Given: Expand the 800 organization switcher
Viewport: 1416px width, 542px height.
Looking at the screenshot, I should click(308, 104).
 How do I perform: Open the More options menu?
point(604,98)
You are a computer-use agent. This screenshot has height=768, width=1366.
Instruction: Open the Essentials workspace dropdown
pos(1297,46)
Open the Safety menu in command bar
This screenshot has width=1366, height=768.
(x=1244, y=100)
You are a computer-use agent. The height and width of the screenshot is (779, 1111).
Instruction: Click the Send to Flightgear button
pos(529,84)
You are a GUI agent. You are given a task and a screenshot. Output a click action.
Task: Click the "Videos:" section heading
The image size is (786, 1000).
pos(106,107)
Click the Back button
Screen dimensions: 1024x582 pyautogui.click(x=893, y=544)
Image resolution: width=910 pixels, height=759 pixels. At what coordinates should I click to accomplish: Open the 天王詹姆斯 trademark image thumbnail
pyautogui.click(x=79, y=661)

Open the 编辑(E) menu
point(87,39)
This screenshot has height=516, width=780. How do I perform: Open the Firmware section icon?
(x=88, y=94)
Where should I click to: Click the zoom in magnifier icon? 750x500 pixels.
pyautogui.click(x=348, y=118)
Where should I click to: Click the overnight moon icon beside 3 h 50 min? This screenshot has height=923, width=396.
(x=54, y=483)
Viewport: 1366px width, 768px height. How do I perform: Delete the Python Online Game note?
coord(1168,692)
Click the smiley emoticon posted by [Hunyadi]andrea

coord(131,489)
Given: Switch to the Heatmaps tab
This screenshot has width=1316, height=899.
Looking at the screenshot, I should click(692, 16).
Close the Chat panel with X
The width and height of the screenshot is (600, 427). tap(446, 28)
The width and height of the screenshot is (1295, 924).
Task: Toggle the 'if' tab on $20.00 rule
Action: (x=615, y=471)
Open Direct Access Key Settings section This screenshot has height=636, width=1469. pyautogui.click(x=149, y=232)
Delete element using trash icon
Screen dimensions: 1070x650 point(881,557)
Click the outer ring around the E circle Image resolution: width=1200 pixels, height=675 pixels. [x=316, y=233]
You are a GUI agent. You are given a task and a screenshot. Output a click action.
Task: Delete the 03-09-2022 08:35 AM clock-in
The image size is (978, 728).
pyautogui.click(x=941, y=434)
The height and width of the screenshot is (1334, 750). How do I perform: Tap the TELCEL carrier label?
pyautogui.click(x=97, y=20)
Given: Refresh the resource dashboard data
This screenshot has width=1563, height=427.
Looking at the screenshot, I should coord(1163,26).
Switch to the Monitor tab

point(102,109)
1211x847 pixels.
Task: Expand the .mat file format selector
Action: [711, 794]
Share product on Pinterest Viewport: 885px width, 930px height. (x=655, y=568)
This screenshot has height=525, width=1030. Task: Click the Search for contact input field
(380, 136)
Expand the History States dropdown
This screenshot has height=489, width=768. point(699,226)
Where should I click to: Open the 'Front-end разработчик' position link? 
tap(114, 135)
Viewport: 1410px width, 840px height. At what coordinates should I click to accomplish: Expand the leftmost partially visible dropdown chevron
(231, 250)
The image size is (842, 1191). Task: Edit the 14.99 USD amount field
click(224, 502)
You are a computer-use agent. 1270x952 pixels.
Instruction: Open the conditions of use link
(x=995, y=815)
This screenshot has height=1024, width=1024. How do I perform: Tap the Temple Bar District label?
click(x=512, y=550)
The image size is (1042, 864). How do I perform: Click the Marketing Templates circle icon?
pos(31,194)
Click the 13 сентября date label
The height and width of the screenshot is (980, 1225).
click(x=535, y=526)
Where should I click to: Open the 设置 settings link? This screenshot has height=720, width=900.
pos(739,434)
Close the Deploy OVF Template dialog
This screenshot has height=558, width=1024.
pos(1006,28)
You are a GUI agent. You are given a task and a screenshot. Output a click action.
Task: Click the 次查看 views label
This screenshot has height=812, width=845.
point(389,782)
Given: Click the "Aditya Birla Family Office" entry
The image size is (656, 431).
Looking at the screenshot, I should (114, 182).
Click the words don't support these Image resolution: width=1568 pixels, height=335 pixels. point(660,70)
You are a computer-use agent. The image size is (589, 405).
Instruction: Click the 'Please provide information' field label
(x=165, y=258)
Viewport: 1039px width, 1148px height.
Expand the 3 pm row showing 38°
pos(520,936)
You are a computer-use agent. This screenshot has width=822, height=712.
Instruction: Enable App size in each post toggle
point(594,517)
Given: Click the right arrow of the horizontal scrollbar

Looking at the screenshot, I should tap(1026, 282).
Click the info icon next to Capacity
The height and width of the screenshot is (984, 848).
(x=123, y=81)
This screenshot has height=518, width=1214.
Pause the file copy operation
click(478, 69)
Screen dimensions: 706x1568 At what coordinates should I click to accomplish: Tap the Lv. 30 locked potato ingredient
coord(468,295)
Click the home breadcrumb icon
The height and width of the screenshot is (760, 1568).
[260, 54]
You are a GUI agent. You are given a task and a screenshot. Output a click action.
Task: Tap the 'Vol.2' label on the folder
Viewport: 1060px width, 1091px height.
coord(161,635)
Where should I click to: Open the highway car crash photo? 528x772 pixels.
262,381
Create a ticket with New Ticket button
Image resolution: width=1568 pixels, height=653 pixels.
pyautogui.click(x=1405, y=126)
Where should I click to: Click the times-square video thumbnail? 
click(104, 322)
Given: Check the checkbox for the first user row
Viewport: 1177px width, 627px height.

::::::::

What this exercise asks for is every line of the data above with the word "computer".

### OUTPUT FOR THIS EXERCISE
You are a computer-use agent. This screenshot has height=768, width=1366.
You are a computer-use agent. The height and width of the screenshot is (779, 1111).
You are a computer-use agent. 1270x952 pixels.
You are a computer-use agent. The image size is (589, 405).
You are a computer-use agent. This screenshot has width=822, height=712.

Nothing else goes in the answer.